_READING TEXT_:
┄┄┄┄┄┄
It’s been a bit quiet the past few months with regards to the Central Coast Ag Waiver, however on January 9, 2012 the Water Board issued a notice that it will hold a public workshop in Salinas on Wednesday, February 1, 2012 regarding the Draft Agricultural Order. Following the request of interested parties, the Water Board scheduled the workshop to provide the newly appointed Board members with the opportunity to be more familiar and to hear public comments on the proposed Draft Order.
The staff report for this workshop indicates that it is scheduled to last three hours during which they will provide a brief overview of the current status of the order and overall proceedings to date. It is noted that while public comments will be heard during the workshop, the written record on this issue is now closed and therefore no additional written comments will be accepted into the record. The Water Board is scheduled to consider adoption of an Agricultural Order at its regularly scheduled meeting on March 15, 2012.
The agenda for the Central Coast Water Board February 1, 2012 meeting can be found here: http://www.waterboards.ca.gov/centralcoast/board_info/agendas/2012/feb/febagenda.shtml.
Earlier this week CDFA contacted the Commission regarding the recent findings of Light Brown Apple Moth (LBAM) in avocado growing regions, triggering quarantines in Santa Barbara and Ventura counties. Currently State Interior Quarantine boundaries are being established which will extend 1.5 miles from the find sites. However, once the state quarantine is declared, a federal quarantine will be set, with the possibility of a full-county quarantine. While the timing of these events remain unknown, John Blasius with the CDFA will be participating in the upcoming CAS Grower Seminars in SLO (February 7) and Ventura (February 8) to address quarantine agreement requirements, quarantine areas, inspection requirements, trapping requirements, certification requirements (use of Federal Shield), treatment requirements for positive finds, as well as a general Q & A session. In the meantime, growers within the Santa Barbara and Ventura county lines can review the CDFA LBAM Fact Sheet for more info regarding quarantine DOs and DON’Ts. Additional LBAM resources may also be found at the following sites:
- California Department of Food & Agriculture - http://www.cdfa.ca.gov/phpps/pdep/lbam/lbam_main.html
- U.S. Department of Agriculture - http://www.aphis.usda.gov/plant_health/plant_pest_info/lba_moth/index.shtml
- UC Davis - http://www.ipm.ucdavis.edu/PDF/PUBS/lbam091207.pdf
With an April 1, 2012 deadline in the not so distant future, the California Department of Food and Agriculture (CDFA) is still working towards reaching the 7,500 pledge commitments required for the Department of Motor Vehicles to begin issuing the Cal Ag special interest license plate. Proceeds from plate purchases directly support youth agricultural programs. If you’re interested in learning more about the Cal Ag Plate please check out these frequently asked questions. Of if you’re ready to sign-up and reserve your plate today, visit https://secure.cdfa.ca.gov/egov/calagplate/.
┄┄┄┄┄┄
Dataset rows
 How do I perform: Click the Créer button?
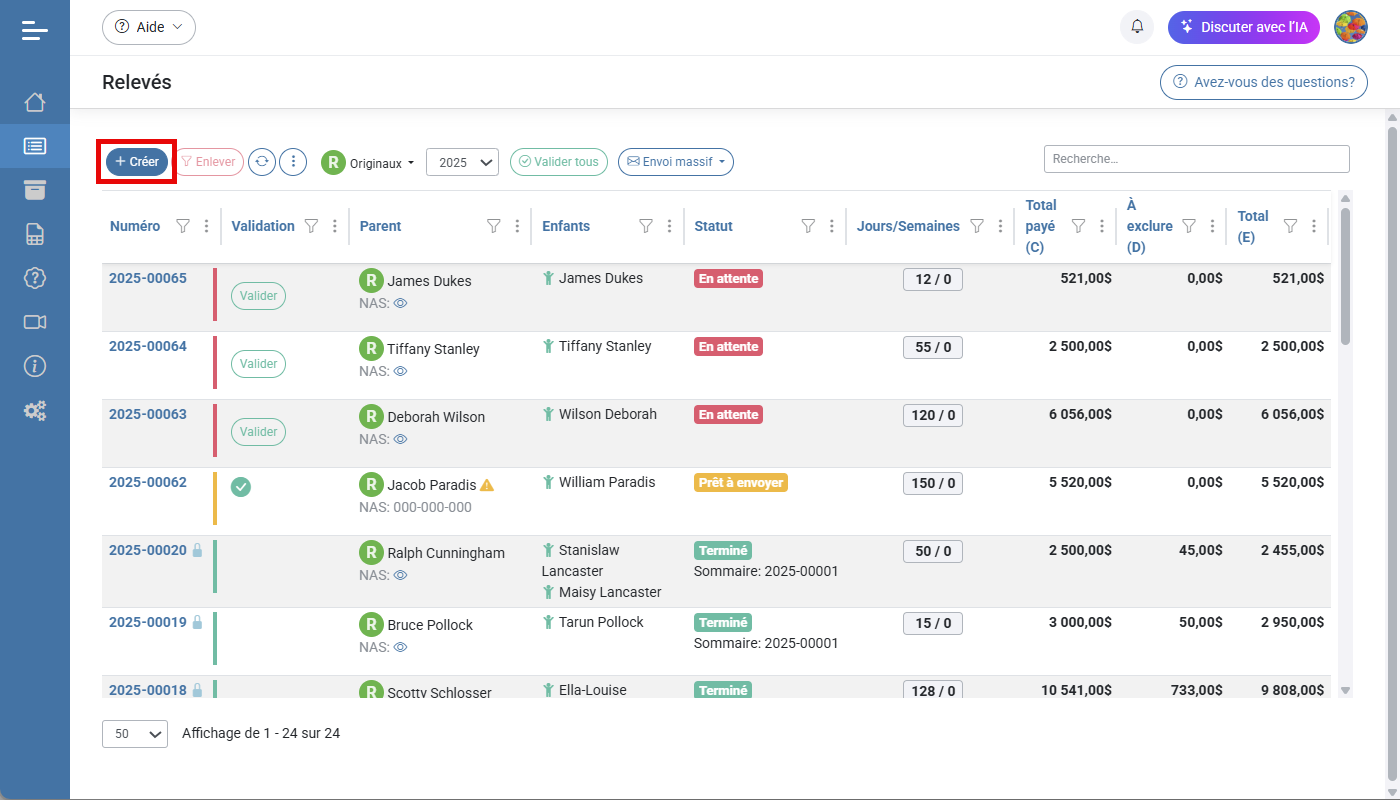tap(137, 162)
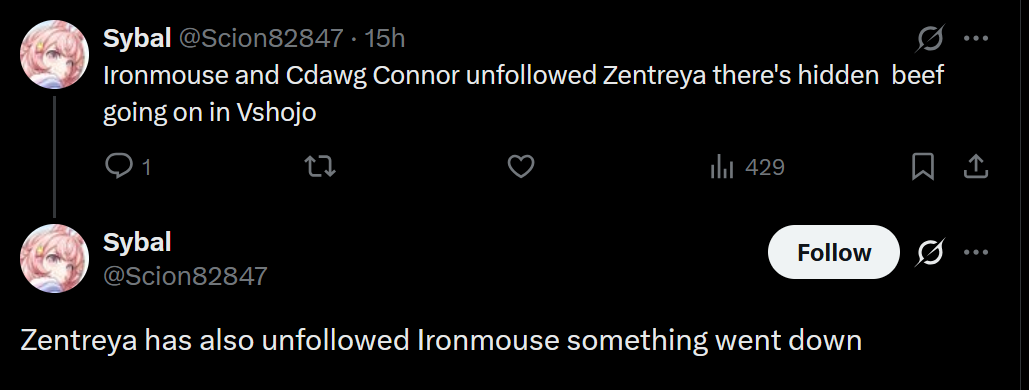Image resolution: width=1029 pixels, height=390 pixels.
Task: Open Sybal display name in the first tweet
Action: point(137,39)
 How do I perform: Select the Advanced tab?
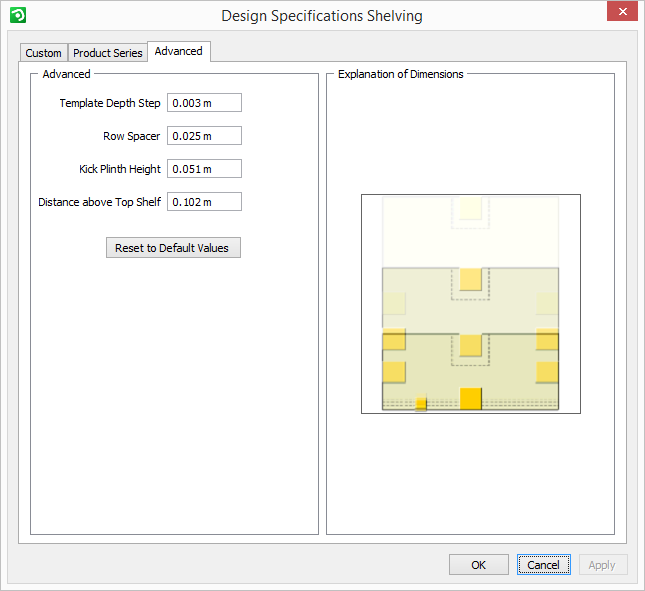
┄┄┄┄┄┄
_TASKS_:
- 1) List every topic that the agricultural update says John Blasius of the CDFA will address at the CAS Grower Seminars.
- 2) Reproduce word for word the part of the agricultural update starting at "The staff report" and ending at "March 15, 2012.".
This material has nothing to do with the agricultural update.

_ANSWERS TO EACH TASK_:
- 1)
- Quarantine agreement requirements
- Quarantine areas
- Inspection requirements
- Trapping requirements
- Certification requirements (use of Federal Shield)
- Treatment requirements for positive finds
- A general Q & A session

- 2)
The staff report for this workshop indicates that it is scheduled to last three hours during which they will provide a brief overview of the current status of the order and overall proceedings to date. It is noted that while public comments will be heard during the workshop, the written record on this issue is now closed and therefore no additional written comments will be accepted into the record. The Water Board is scheduled to consider adoption of an Agricultural Order at its regularly scheduled meeting on March 15, 2012.